Jakarta (ANTARA News) - Presiden Asosiasi Serikat Pekerja Indonesia (Aspek Indonesia), Mirah Sumirat, mengatakan, pihaknya menolak otomatisasi gardu jalan tol karena akan membuat para pekerja diputus hubungan kerjanya.

"Ribuan pekerja jalan tol hari ini bergabung bersama ratusan ribu buruh menggelar aksi unjuk rasa di beberapa lokasi antara lain di Kementerian BUMN dan Istana Negara," kata dia, dalam keterangan tertulis yang diterima, di Jakarta, Kamis.

Sumirat yang juga presiden Serikat Karyawan Jalan Tol Lingkar Luar Jakarta (SKJLJ) mengatakan, aksi ribuan pekerja jalan tol itu dimaksudkan untuk menyampaikan aspirasi penolakan terhadap rencana pemerintah yang akan melakukan otomatisasi gardu tol di seluruh Indonesia.

Pemerintah, kata dia, seharusnya menciptakan lapangan pekerjaan dan menjamin pekerjaan yang layak bukan mem-PHK puluhan ribuan pekerja tol.
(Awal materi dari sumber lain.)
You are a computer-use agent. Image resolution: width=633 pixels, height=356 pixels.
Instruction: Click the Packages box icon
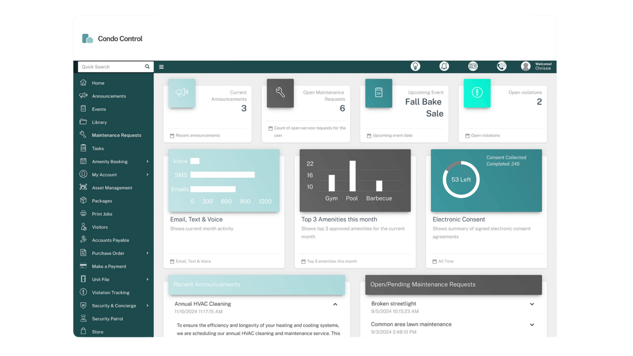pyautogui.click(x=83, y=200)
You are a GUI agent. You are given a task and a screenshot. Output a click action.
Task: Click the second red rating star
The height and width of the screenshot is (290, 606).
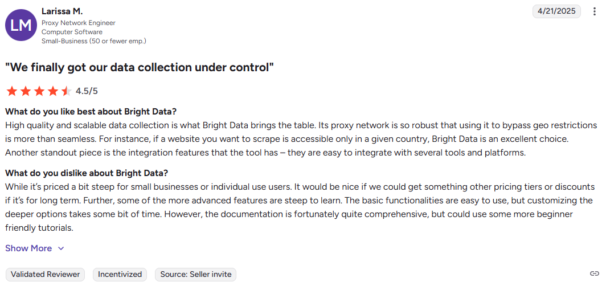[26, 91]
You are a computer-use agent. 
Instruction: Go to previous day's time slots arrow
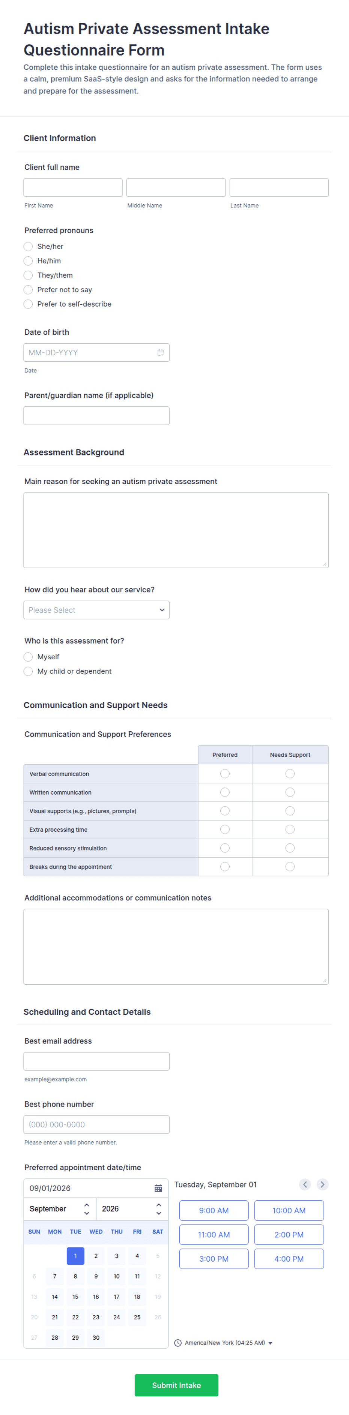coord(305,1184)

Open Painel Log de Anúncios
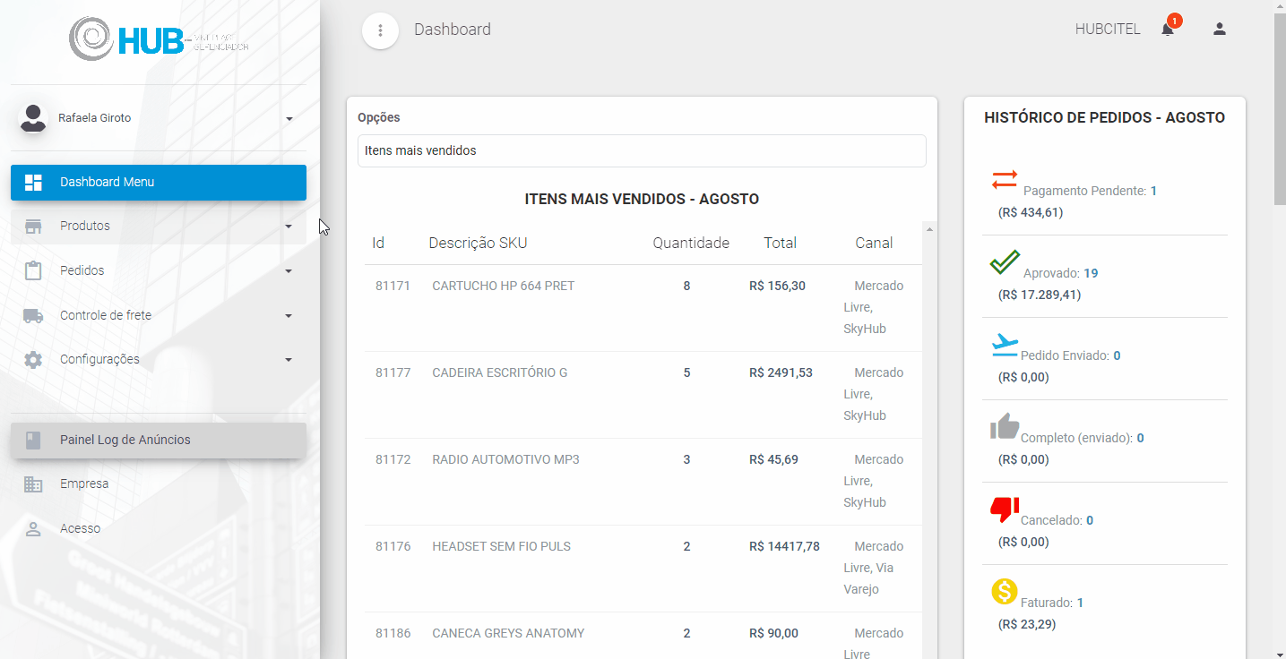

Dampak PHK massal tentunya juga akan dirasakan oleh keluarga pekerja.

Menurut dia, pemerintah jangan hanya ingin mengejar kepentingan bisnis sehingga melupakan kewajiban negara untuk menyediakan lapangan pekerjaan yang layak bagi seluruh rakyat Indonesia.

Mengutip Data BPS pada 2015, Mirah mengatakan pengangguran di Indonesia sudah berjumlah 7,7 juta orang. Untuk itu, angka pengangguran jangan ditambah lagi.

Mirah juga menyoroti "pengambilan paksa" uang masyarakat lewat biaya administrasi penggunaan kartu uang elektronik yang biasa digunakan untuk membayar tol otomatis. Menurut dia, pengguna kartu "e-toll" tanpa sadar uangnya diambil oleh pihak pengelola jalan tol dan oleh bank yang menerbitkan kartu uang elektronik.

Mirah mencontohkan, apabila masyarakat membeli kartu e-toll seharga Rp50 ribu maka pengguna hanya mendapatkan saldo sebesar Rp30.000. "Ke mana selisih uang yang Rp20.000? Konsumsen 'dipaksa' untuk merelakan kehilangan dananya, bahkan sebelum kartu e-toll digunakan untuk transaksi," katanya.